> [Exercise requirements]
Among the entries below, find the lines that hold the word "size" and report them.

> [Records to use]
++++++++++

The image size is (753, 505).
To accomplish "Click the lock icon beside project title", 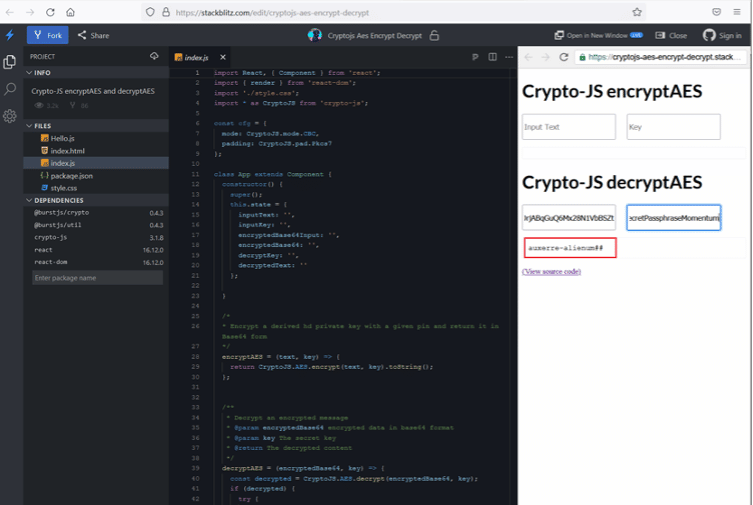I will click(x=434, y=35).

++++++++++

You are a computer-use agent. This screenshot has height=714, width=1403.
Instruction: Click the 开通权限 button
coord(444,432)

++++++++++

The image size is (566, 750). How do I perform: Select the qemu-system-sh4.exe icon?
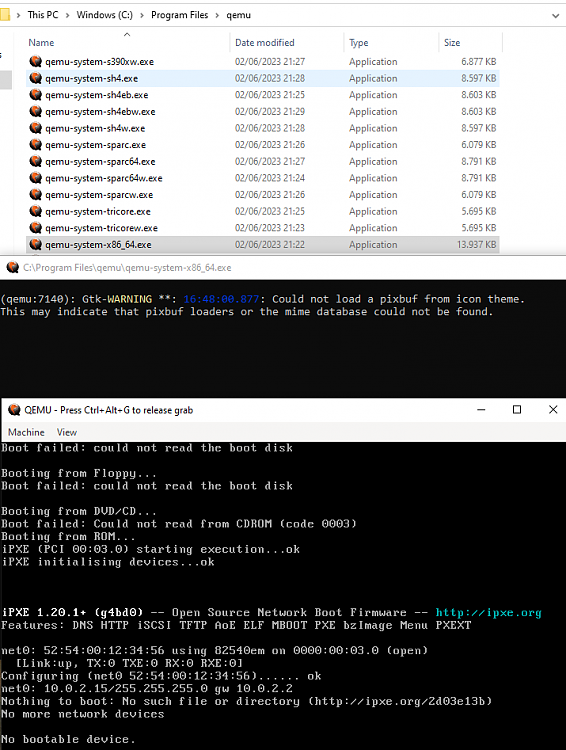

++++++++++

> [Result for this task]
The image size is (753, 505).
The image size is (566, 750). How do I perform: Select the qemu-system-sh4.exe icon?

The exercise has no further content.